• **Instructions for the task**
For the word "header", state how many lines of the listing below contain it. Give the number and nothing more.

• **Dataset records**
++++++

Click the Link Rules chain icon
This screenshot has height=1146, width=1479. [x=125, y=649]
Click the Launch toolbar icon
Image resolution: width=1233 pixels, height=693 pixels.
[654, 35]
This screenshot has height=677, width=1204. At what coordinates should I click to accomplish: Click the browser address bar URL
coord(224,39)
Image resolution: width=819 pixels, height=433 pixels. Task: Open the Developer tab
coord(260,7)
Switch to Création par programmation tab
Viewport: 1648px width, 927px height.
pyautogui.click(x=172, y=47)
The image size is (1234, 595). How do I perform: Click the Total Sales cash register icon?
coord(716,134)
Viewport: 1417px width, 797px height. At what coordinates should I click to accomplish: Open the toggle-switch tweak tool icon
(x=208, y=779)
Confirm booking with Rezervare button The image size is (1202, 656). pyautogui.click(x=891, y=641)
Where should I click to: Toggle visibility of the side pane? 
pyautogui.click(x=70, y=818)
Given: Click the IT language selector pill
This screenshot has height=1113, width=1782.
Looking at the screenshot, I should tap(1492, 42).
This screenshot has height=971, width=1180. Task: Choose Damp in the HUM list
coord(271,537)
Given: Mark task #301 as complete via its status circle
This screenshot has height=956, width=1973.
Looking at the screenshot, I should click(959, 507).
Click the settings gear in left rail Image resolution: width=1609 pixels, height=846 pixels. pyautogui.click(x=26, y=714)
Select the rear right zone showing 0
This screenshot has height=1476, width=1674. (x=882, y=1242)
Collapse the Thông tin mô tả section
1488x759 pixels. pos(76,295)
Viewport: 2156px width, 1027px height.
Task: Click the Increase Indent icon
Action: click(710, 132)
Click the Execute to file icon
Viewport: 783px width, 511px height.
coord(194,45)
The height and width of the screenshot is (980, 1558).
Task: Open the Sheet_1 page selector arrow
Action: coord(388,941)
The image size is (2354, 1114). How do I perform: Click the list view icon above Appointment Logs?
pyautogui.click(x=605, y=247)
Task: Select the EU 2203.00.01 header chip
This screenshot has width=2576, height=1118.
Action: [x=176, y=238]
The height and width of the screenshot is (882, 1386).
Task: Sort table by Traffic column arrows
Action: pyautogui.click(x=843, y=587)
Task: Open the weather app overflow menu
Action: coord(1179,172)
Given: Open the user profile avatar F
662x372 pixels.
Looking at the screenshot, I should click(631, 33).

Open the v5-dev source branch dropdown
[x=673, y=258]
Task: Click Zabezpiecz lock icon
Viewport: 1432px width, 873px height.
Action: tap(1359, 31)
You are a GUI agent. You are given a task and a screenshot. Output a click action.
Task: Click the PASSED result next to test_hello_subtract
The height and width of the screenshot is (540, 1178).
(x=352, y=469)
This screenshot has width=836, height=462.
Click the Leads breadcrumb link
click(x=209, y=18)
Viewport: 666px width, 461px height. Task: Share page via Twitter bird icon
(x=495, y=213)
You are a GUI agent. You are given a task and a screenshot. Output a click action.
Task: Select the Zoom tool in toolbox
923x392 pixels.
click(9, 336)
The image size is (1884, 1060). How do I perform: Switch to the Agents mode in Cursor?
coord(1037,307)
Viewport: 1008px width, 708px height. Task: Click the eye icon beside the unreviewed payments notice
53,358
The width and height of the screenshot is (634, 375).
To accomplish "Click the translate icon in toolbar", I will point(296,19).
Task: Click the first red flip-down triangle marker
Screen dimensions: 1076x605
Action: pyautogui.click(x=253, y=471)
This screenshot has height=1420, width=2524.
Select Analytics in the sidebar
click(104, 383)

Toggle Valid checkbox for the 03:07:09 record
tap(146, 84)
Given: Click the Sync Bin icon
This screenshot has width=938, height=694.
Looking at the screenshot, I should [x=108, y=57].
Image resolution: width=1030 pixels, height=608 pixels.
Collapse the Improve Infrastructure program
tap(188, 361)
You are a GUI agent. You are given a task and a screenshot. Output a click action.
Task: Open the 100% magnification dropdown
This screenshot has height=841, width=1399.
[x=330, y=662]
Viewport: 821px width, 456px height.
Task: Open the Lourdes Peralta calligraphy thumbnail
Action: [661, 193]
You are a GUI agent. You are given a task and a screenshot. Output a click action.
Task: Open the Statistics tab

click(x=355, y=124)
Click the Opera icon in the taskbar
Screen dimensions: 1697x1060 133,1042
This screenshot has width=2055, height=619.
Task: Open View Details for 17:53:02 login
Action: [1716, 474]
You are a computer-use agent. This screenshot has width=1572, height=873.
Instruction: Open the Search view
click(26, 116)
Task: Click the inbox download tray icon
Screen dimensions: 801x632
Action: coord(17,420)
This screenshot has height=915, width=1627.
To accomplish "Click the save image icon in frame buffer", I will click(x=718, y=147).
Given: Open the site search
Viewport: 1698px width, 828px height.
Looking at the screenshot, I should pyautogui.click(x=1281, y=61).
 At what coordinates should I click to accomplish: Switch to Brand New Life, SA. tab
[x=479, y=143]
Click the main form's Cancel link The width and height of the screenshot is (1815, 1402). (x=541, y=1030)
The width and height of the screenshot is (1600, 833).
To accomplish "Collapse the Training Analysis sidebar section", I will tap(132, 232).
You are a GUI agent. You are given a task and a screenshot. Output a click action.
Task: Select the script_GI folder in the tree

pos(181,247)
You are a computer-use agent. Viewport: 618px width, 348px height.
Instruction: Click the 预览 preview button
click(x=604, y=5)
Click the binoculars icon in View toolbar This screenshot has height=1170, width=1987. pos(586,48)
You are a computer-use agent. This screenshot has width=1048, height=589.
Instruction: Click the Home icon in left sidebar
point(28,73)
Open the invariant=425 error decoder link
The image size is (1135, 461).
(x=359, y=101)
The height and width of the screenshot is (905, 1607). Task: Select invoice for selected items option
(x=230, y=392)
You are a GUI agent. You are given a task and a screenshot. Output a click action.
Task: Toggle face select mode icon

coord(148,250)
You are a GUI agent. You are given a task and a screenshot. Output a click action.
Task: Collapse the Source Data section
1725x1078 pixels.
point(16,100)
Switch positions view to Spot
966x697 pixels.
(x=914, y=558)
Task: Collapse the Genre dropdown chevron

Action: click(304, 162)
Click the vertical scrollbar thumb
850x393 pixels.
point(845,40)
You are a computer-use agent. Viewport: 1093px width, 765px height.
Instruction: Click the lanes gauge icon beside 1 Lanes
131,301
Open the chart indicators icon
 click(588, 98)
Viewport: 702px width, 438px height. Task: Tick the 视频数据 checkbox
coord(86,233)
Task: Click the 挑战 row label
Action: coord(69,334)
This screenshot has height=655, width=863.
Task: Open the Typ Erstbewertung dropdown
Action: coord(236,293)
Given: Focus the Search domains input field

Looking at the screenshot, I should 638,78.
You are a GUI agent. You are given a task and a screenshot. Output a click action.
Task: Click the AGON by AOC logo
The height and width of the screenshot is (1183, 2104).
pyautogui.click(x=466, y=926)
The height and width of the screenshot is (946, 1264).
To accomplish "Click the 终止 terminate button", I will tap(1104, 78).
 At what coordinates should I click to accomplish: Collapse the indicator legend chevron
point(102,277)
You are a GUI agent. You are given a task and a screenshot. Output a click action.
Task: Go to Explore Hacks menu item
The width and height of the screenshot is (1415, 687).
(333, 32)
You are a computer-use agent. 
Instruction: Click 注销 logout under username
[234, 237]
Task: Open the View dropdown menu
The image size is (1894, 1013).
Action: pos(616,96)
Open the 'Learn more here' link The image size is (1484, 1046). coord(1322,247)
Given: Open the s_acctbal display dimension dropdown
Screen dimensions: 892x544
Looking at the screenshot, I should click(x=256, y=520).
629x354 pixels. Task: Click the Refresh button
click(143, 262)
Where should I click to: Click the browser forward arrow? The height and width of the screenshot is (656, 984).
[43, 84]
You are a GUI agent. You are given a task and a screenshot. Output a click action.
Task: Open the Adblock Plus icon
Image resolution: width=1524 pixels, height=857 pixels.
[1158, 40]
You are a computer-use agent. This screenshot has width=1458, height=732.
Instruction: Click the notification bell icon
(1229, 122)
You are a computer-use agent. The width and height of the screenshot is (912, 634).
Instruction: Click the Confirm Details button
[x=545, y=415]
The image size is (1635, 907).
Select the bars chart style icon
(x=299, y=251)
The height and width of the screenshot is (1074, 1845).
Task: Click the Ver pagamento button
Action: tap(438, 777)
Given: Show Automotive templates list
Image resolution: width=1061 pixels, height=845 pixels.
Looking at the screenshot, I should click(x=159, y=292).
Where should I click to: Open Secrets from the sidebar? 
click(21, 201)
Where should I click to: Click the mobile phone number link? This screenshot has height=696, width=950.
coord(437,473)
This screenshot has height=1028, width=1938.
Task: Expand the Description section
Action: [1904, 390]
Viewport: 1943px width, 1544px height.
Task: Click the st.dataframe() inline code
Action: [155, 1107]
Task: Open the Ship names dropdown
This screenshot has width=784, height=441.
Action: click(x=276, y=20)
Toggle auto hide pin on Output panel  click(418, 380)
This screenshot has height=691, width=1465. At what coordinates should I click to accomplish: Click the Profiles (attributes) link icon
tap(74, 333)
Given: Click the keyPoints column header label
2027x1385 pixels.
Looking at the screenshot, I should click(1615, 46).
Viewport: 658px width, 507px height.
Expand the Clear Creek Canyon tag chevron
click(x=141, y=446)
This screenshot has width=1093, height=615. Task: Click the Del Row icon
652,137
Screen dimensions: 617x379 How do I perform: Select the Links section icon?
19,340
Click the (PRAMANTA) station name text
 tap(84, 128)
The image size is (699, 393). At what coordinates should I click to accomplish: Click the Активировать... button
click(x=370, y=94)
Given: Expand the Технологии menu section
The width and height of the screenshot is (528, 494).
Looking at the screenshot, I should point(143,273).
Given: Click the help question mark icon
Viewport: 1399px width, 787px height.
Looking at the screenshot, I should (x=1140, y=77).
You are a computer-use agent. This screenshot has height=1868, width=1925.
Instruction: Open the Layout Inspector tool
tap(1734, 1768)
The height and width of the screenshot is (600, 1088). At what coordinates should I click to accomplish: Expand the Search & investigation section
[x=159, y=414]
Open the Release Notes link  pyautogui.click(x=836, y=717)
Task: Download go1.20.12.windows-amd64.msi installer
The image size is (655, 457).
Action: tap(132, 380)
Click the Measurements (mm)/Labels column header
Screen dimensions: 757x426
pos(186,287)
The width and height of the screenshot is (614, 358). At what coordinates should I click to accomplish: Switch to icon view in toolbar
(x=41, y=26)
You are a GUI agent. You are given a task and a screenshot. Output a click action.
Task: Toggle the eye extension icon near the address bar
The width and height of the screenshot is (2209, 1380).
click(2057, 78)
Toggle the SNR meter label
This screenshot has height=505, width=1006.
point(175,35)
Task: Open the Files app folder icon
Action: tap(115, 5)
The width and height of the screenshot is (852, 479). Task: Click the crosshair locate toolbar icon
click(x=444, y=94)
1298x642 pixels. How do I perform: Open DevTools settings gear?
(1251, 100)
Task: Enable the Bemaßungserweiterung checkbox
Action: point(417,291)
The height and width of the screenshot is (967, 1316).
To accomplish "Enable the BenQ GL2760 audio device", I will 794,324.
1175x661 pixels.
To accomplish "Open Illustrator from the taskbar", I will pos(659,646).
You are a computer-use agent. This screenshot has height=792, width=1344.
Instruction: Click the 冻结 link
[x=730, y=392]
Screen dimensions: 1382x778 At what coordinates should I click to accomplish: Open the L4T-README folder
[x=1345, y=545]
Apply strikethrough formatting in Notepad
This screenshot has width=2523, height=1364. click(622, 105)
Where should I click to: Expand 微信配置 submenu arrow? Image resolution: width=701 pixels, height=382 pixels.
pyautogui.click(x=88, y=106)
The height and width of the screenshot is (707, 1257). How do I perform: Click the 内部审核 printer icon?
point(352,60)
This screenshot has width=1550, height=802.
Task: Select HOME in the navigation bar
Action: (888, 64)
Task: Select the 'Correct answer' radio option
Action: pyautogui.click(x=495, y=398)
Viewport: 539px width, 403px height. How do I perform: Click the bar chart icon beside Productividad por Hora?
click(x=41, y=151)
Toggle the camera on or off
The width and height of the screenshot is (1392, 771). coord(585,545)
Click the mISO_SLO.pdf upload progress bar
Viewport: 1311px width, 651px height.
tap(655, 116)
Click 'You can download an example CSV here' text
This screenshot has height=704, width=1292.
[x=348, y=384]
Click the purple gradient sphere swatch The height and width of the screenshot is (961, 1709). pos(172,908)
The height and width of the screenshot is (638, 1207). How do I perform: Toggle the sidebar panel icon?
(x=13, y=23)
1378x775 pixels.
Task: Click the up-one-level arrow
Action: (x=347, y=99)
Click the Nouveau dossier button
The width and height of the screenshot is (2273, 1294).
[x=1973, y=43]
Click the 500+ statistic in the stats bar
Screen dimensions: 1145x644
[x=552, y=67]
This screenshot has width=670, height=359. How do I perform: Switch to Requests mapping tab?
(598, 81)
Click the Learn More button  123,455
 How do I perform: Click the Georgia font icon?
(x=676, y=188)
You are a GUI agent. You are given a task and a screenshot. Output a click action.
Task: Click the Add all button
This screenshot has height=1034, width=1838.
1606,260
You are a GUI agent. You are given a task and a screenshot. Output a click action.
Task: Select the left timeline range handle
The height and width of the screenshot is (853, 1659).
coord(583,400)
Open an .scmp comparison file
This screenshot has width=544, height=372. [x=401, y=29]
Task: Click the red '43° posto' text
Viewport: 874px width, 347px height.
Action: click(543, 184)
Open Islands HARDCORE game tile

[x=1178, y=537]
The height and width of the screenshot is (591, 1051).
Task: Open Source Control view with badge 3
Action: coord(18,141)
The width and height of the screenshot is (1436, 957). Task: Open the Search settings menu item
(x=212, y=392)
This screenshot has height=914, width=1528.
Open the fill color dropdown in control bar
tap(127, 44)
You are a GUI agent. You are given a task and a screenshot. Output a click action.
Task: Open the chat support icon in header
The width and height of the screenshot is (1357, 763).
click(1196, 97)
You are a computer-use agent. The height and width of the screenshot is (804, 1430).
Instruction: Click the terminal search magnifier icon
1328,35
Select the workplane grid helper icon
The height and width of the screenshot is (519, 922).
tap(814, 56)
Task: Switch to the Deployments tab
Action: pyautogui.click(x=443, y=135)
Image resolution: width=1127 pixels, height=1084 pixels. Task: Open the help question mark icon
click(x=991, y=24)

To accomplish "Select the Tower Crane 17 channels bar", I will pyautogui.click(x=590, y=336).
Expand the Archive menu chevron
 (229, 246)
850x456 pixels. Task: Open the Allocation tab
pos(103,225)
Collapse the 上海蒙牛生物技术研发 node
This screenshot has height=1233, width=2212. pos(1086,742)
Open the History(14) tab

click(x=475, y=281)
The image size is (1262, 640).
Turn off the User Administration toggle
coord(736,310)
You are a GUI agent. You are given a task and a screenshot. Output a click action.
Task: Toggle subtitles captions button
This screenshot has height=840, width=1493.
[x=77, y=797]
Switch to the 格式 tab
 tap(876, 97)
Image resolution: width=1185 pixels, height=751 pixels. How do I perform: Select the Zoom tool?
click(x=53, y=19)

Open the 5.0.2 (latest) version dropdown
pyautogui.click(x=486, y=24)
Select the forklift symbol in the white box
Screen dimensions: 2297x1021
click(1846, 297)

++++++

• **Expected output**
4